My chemo was AC every other week for four infusions; then it was T (taxol) every other week for four infusions. After each infusion, I'd go back the next day for a shot of Neulasta.

My numbers were good throughout my chemo (finished in mid-July), and twice my doctor thought about not having me get the shot; but he opted not to take a chance on that. As it was, I did not have to go back the day after my final infusion for the shot.

Neulasta did not bother me too much until nearer the end of my chemo. I thought it was the taxo, but doctor thought it might be the Neulasta. I knew to expect aching legs, enough to affect my sleep, about three days after my shot. The aching would last about two days. The achiness improved when I took Aleve (0r its equivalent). The week I did not have the shot, I did not have the achiness.

I decided, as I went through chemo and then radiation, that reactions can vary. I have contacts who struggled with the side effects of chemo while others had it fairly easy. The shot affected different ladies differently. Same with radiation and its effect on the skin. Some had skin issues (me included); others did not.
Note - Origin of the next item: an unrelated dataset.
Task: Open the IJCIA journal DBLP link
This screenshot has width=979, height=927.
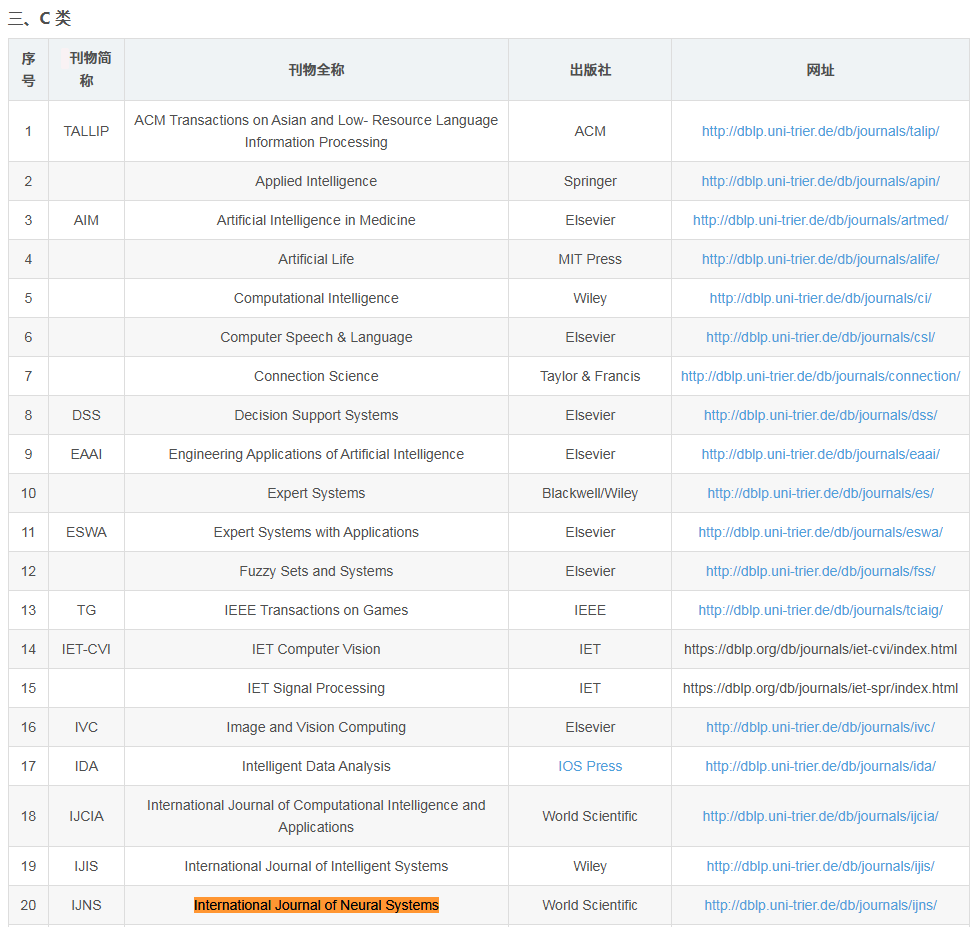Action: tap(820, 815)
My doctor preferred that I not work while I had chemo, as I worked with young, loving, germy kids in a school -- my immune system was compromised. During radiation therapy, I worked half days (because of my schedule); but that changed when I had some problems with burns and had to do some treating of them at home. I had decided that I was not going to sit around and wait to see how radiation would affect me -- I was expecting fatigue, not burns -- I would during this time, unless I came to a point where I knew I needed to step back. The point came when I had the burn problems. That, though, probably was a challenge for about 2½ weeks; I healed quickly.

That said, you will get through this. In the big picture, this challenge is over such a short period of time. Once you are on the other side of it, you will feel great. I do.